The figure above is an example of one value-chain that can be associated with a cognitive radio system. The value generating elements in this chain include cognitive functionality, dynamic spectrum access, ease of communication, and abilities to develop and deploy new applications and services with relative ease compared to a traditional fixed-architecture system model. The cognitive functionality element of this chain offers value by combining awareness, decision-making and learning capabilities with the ability to rapidly implement change in both reactive and preemptive modes of operation based on current and historical knowledge of the user’s habits and anticipated communications needs. This allows the burden of modification and optimization of the system performance to be moved away from the user to the device itself.



Cognitive functionality also provides a way to work around and fix faults that may develop in the device. In addition, this functionality can help maximize the operating lifetime of the device itself by attempting to reach a compromise between the available node resources (e.g. remaining energy, available spectrum, RF hardware) and communications demands placed on the device by the user. The value that can be derived from a more dynamic approach to spectrum access as featured in the second element of the figure above, is that the probability of successful wireless communication can increase dramatically. Dynamic spectrum access techniques combined with cognitive functionality offer a means of exploiting unused or under-utilized whitespace spectrum segments while attempting to ensure that incumbent and non-cooperative users experience minimal interference.

This ability enables the cognitive node to take advantage of the geographical and time-of-day variations in spectrum usage patterns for its own needs. From the user’s perspective, the ability to communicate becomes a feature that is taken for granted as the underlying cognitive functionality and dynamic spectrum access technologies can automatically manage the spectrum access requirements. The third element of this value-chain is therefore the ease of communication that users can experience regardless of the geographical location, movement patterns, time of day, and user’s technical knowledge (or lack thereof). The fourth and final element in this simplified value-chain is the value that can be derived by combining all of these features to enable both the service providers and users to quickly develop and deploy innovative revenue-generating services and applications. These new services can be both pushed onto the market by the service provider or user, and optimized quickly based on the subscriber’s interest in these services in order to maximize the generated revenue.
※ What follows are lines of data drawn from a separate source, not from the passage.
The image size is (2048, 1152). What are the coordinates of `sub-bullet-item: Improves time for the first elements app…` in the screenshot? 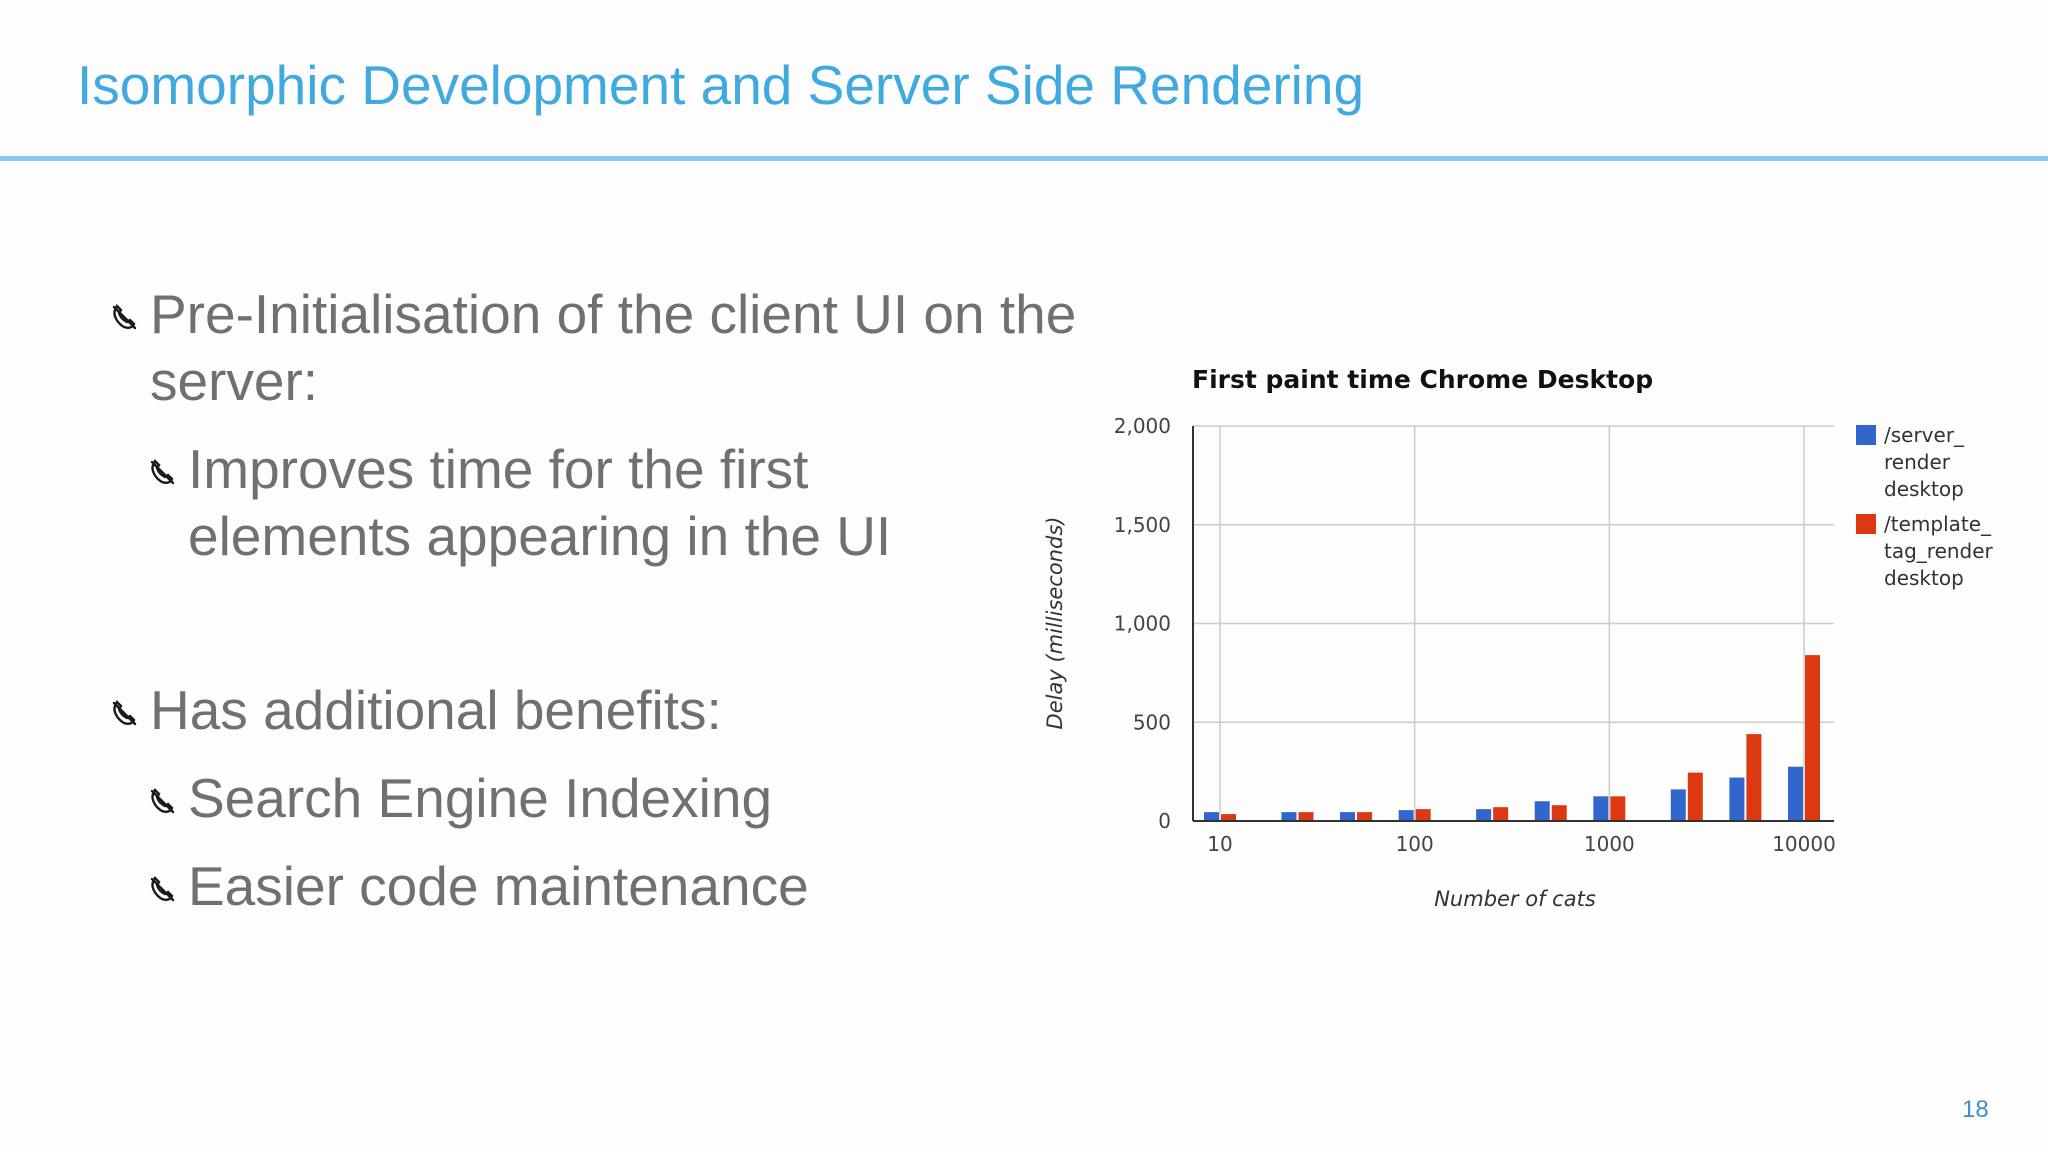 It's located at (563, 503).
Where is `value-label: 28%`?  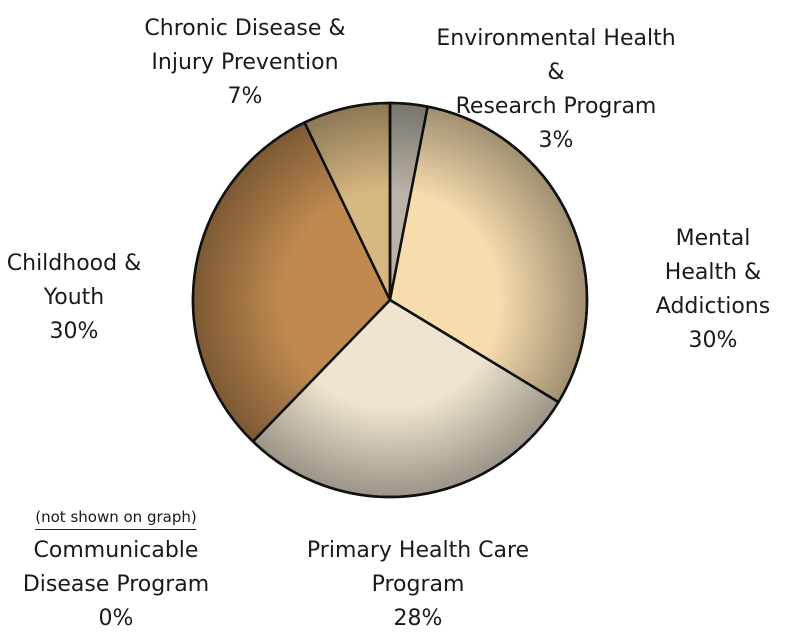
value-label: 28% is located at coordinates (418, 618).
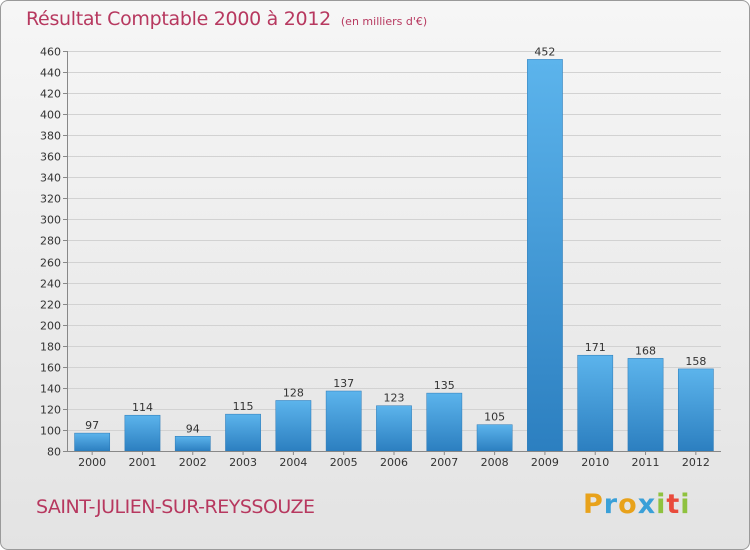 This screenshot has height=550, width=750. Describe the element at coordinates (193, 428) in the screenshot. I see `bar-value-label: 94` at that location.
In addition to the consumers, other non-consuming customers such as a telecommunications regulator may get value from the chain. The regulator gains utility from the creation of a telecommunications regime that meets the defined regulatory standards, which may be considered a measure of societal value. For example, frequency spectrum regulators may reserve spectrum for emergency services because of the value of such services to society. Communications regulators also impose terms and conditions on telecommunication network operators as regards the percentage of the population covered by basic services such as mobile voice connectivity.